Dans cet article, je vais me concentrer sur le thème musical principal (BGM) d’« Exed Exes » de Capcom, sorti en février 1985.

Les caractéristiques et l’univers uniques d’« Exed Exes »

Le design des ennemis était inspiré des insectes, et associé à un terrain composé de « terres entièrement recouvertes d’hexagones » rappelant une ruche, il créait une « sensation d’un autre monde » très singulière, empreinte d’une étrangeté aride. Les immenses forteresses volantes apparaissant au paroxysme de chaque niveau ont laissé une forte impression sur les joueurs de l’époque, combinant l’intensité de leurs tirs avec une BGM qui renforçait la tension et le sentiment d’oppression.

Fait notable, le jeu permettait un mode coopératif à deux joueurs simultanément, ce qui était encore rare à l’époque. Cela a introduit « le plaisir de la collaboration » et « une profondeur stratégique » inédits dans les jeux de tir. Une autre caractéristique majeure était le système de défense « Crash », qui consistait à utiliser un objet appelé « Sakichi » pour effacer toutes les balles ennemies de l’écran. Ce mécanisme d’évasion d’urgence peut être considéré comme l’un des prototypes des « bombes » dans les jeux de tir ultérieurs. De plus, ramasser un objet « Pow » transformait tous les ennemis à l’écran en objets bonus, les « fruits », offrant une opportunité d’augmenter son score. On peut dire que cela a favorisé la « culture du high-score », qui recherche l’équilibre entre le risque et la récompense.
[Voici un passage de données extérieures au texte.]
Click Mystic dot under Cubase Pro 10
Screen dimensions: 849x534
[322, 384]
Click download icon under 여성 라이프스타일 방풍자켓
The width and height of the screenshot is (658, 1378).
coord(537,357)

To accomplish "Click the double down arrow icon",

Un thème principal enchanteur et scintillant

La première fois que j’ai vu ce jeu, j’ai été fortement attiré par son univers unique, que ce soit par ses arrière-plans à défilement multi-couches rapides, ou par la sensation à la fois métallique et organique de ses designs inspirés des insectes. Mais plus que tout, c’est la beauté envoûtante de son thème principal qui m’a captivé dès la première écoute. Son motif d’arpège si particulier, avec sa sonorité cristalline descendant de manière non fonctionnelle par demi-tons, a touché une corde sensible chez moi et est devenu inoubliable.

Je vous invite à écouter la BGM originale dans la vidéo ci-dessous.
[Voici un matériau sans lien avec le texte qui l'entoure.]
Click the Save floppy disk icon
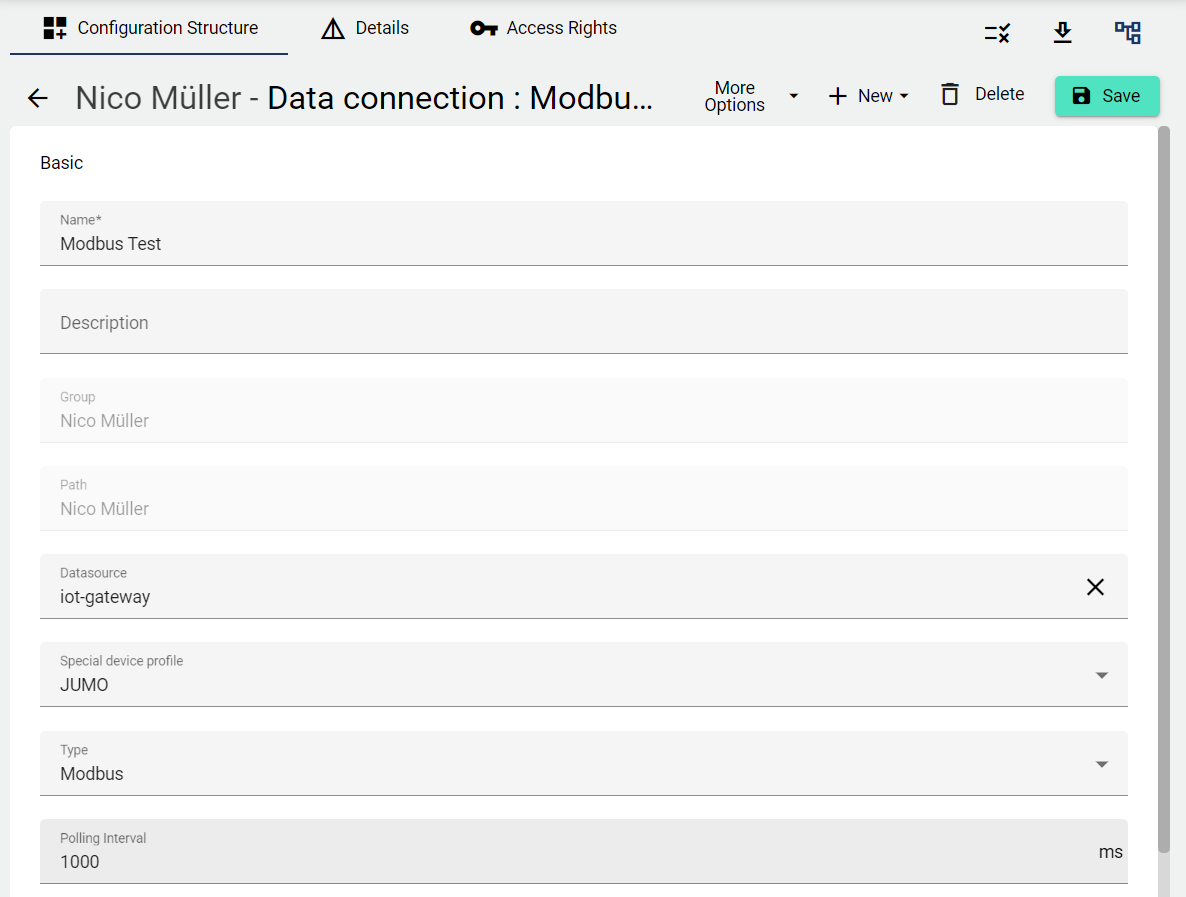Viewport: 1186px width, 897px height. pos(1082,96)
Au sein d’une structure simple où quatre accords se répètent toutes les deux mesures, une harmonie évoquant une sensation de flottement est construite, d’où émanent une étrange fugacité et un lyrisme délicat.
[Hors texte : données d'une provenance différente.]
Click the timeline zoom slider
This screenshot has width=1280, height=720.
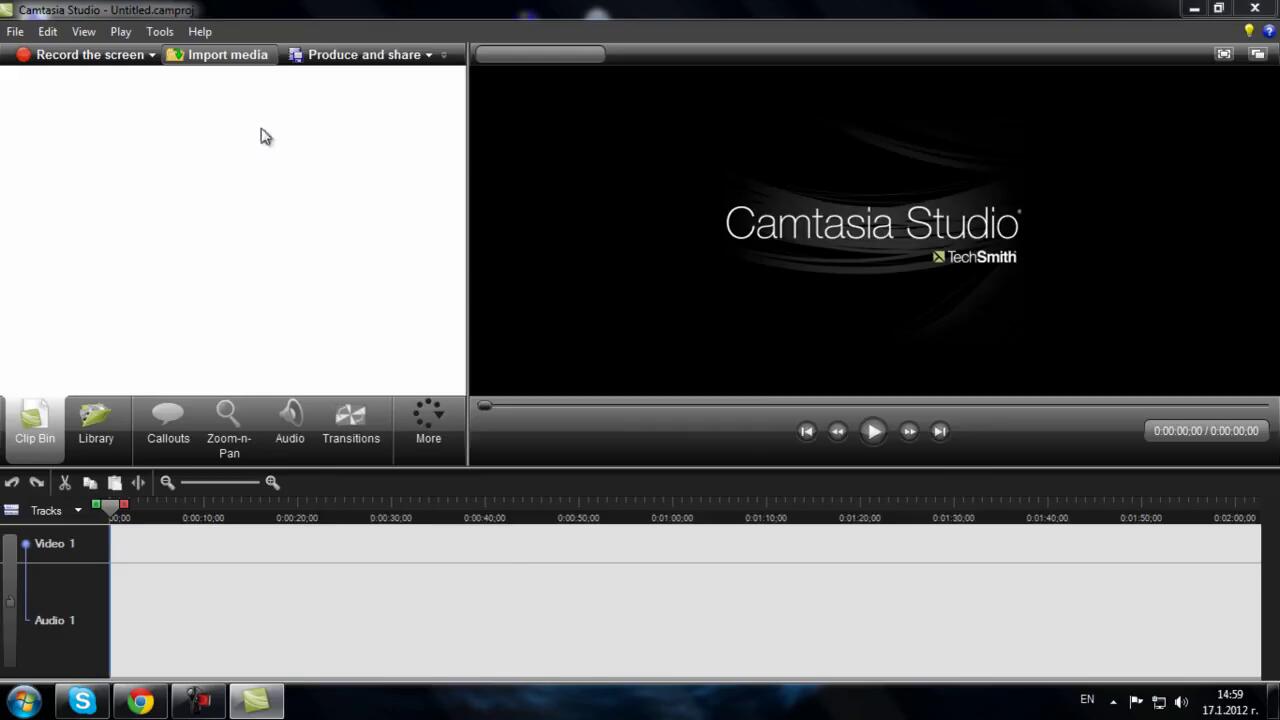coord(220,483)
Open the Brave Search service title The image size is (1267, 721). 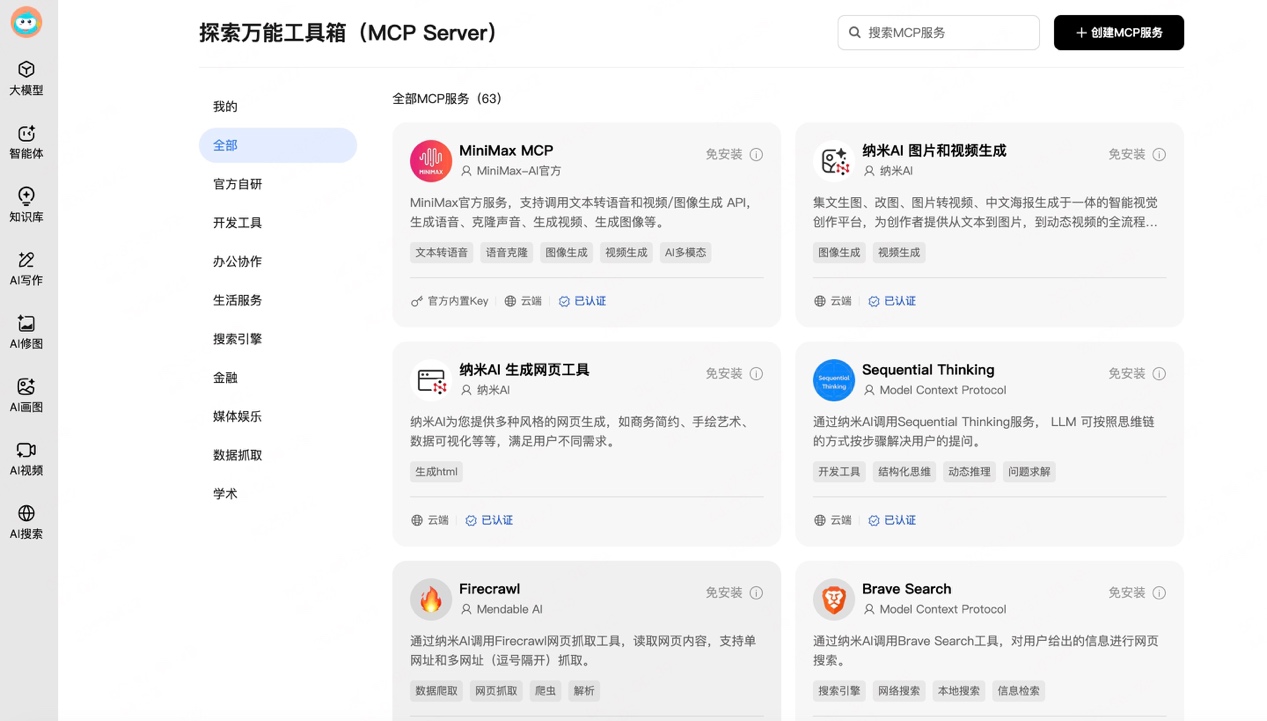(x=906, y=589)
La progression d’accords est la suivante, un enchaînement qui échappe aux fonctions harmoniques classiques, rendant l’accord de tonique difficile à identifier.

D♭M7→ C7→ BM7→ AM7
※Exemple d’analyse en degrés
IM7→ VII7→ ♭VIIM7→ ♭VIM7
IVM7→ III7→ ♭IIIM7→ ♭IIM7

L’ensemble étant composé d’arpèges (fondamentale + tierce + septième), il est impossible de déterminer une gamme précise. De plus, l’absence de cadence harmonique fonctionnelle empêche d’identifier une tonalité unique. En prêtant attention à ces sonorités, on peut percevoir des similitudes avec la musique française moderne (musique impressionniste) et l’harmonie jazz qui en a découlé.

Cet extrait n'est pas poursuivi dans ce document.